This section describes the feature of using data (i.e., a set of cases) to estimate the conditional probability distributions and densities when only the graphical structure is given. This is known as batch learning. Note that if the initial conditional probability distributions and densities are also given, it is still possible to use batch learning.
Batch learning requires that all data are available when the learning process starts, whereas sequential learning allows the knowledge to be updated incrementally, but sequential learning requires that initial assessments of the conditional probabilities are given, whereas batch learning only requires the graphical structure. The batch learning method currently implemented in HUGIN is called EM-algorithm or EM-learning and was developed by Lauritzen (1995); see also the work of Cowel & Dawid (1992).
A case is an assignment of values to some or all the nodes of a domain. If values have been assigned to all nodes, the case is said to be complete; otherwise, it is said to be incomplete.

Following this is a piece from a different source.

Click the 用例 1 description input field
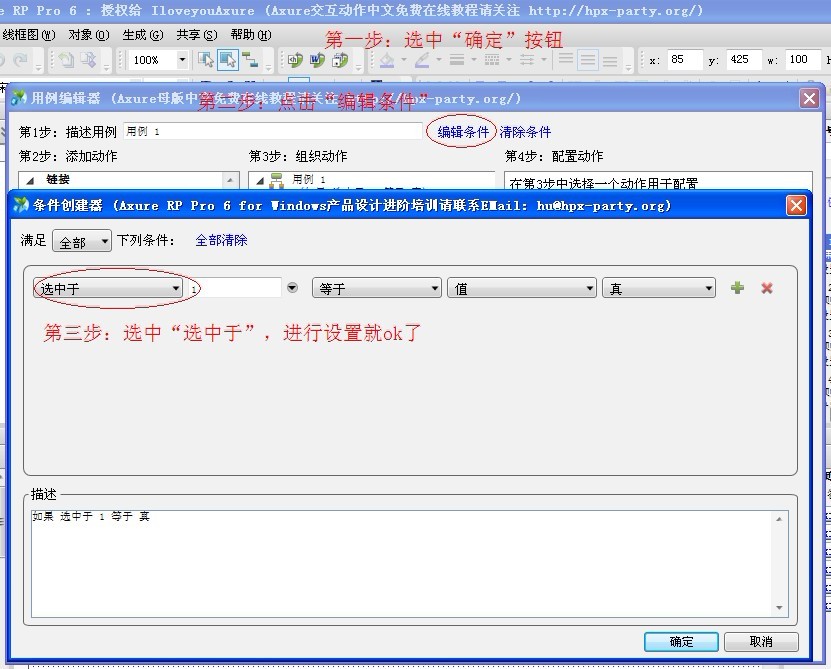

The data used by the learning algorithm is comprised of a set of cases. The cases are numbered sequentially from 0 to N-1, where N is the total number of cases.
Before learning can take place, in addition to the data set, the set of nodes for which conditional probability distributions and densities should be estimated must be specified. This set is specified as the set of nodes having experience tables (described in section Learning - Adaptation). The input to the learning algorithm is the cases data; this set of cases must be non-empty. Note that if the domain is a LIMID model, then the domain’s decision nodes must be instantiated in all cases.
The learning algorithm needs to do inference, so the domain must be compiled before the learning algorithm is called. If successful, the procedure will update the conditional probability (or density) and the experience table for each node of the domain that has an experience table. Moreover, the inference engine will be reset and use the new conditional probability (or density).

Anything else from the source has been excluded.